Dépistages (cancer de la prostate, de la vessie…)

Les cancers de la prostate, de la vessie, et du rein, font chaque année plusieurs milliers de victimes. Le dépistage est essentiel pour détecter au plus tôt ces maladies, les traiter, et les vaincre. Les techniques de diagnostic ont évolué, pour de meilleures chances de guérison. Petit tour d’horizon…

 

Dépister le cancer de la prostate

D’évolution lente chez l’homme âgé, le cancer de la prostate peut se développer  longtemps sans symptôme. Si vous êtes un homme de plus de cinquante ans, et réunissez des facteurs de risque comme des antécédents familiaux et des origines afro-antillaises, un dépistage peut vous être recommandé.

Le dépistage s’effectue à partir de deux examens essentiels : le toucher rectal et le bilan sanguin. Le toucher rectal permet au praticien de détecter une grosseur, une augmentation du volume de la prostate. Le bilan sanguin mesure le taux d’antigène prostatique spécifique (PSA). Si le toucher rectal et le bilan sanguin sont normaux, il y a peu de risque d’être atteint du cancer de la prostate. Mais, un taux élevé de PSA associé à d’autres signes peut indiquer la présence d’un cancer. Le médecin peut alors proposer de réaliser une biopsie pour confirmer le diagnostic.

Si le dépistage précoce permet un traitement rapide, il peut aussi conduire à effectuer des soins parfois lourds de conséquences (incontinence, impuissance). Or, certains cancers évoluent si lentement qu’un traitement n’est pas nécessaire. C’est en vous informant auprès de votre médecin que vous pourrez effectuer un choix éclairé.

 

Dépister le cancer de la vessie

Présence de sang dans les urines sans fièvre associée, troubles urinaires sous la forme de brûlures, de douleurs, ou de mictions impérieuses, peuvent signer un cancer de la vessie.

SI vous présentez ces signes, pas de panique ! Rendez-vous chez votre médecin. Il pourra vous proposer un examen cytobactériologique des urines (ECBU), une échographie, une cystoscopie, et une biopsie, afin d’établir le diagnostic. Dans certains cas, d’autres examens complémentaires peuvent être prescrits comme un scanner ou une IRM.

Dans le cancer de la vessie, comme dans la plupart d’autres cancers, un dépistage bien mené vous donnera de nombreuses chances de guérison.

 

Dépister le cancer du rein

Hématurie, douleurs du flanc, masse lombaire, sont parmi les signes évocateurs d’un cancer du rein. Ils sont parfois accompagnés d’une altération de l’état général, une perte de poids, et une fièvre. Là aussi, pas de panique !

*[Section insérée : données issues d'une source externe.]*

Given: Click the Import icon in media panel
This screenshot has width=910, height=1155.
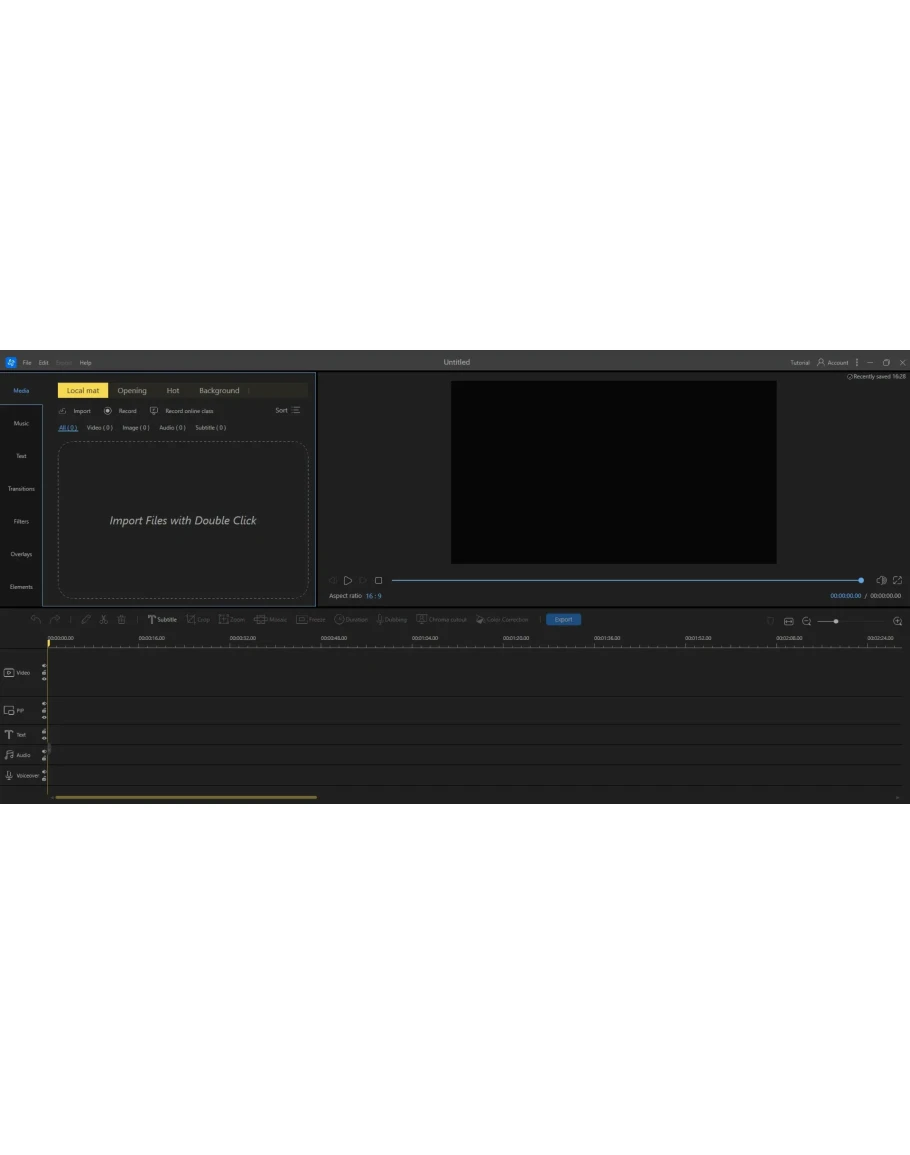Looking at the screenshot, I should click(x=63, y=411).
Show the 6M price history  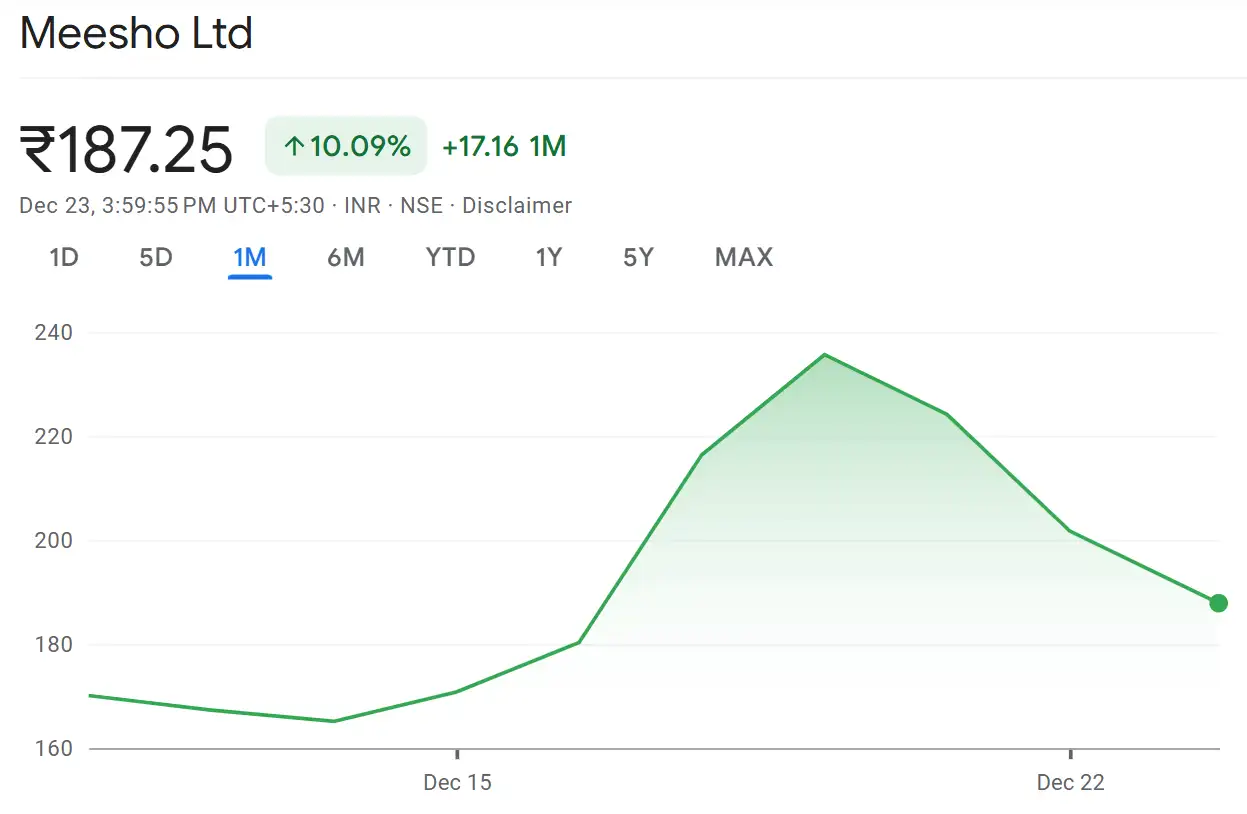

Le médecin proposera des examens pour établir son diagnostic. Tomodensitométrie abdominale, échographie, IRM, font partie des techniques d’imagerie recommandées. Un bilan sanguin, une créatinémie, complètent les examens de dépistage. Parfois, une biopsie est nécessaire. Elle s’effectue sous échographie ou tomodensitométrie.

 

Quel dépistage ?

Le dépistage existe sous les deux formes : individuelle et collective.

Le dépistage collectif est organisé sous la forme de campagnes destinées à un large public. Le dépistage individuel est réalisé sur les conseils de son médecin. Il est spécifique et adapté à la personne.

Dans tous les cas, le dépistage organisé ou individuel a pour objectif l’amélioration du pronostic de guérison et un gain de confort. N’hésitez pas à en parler avec votre médecin.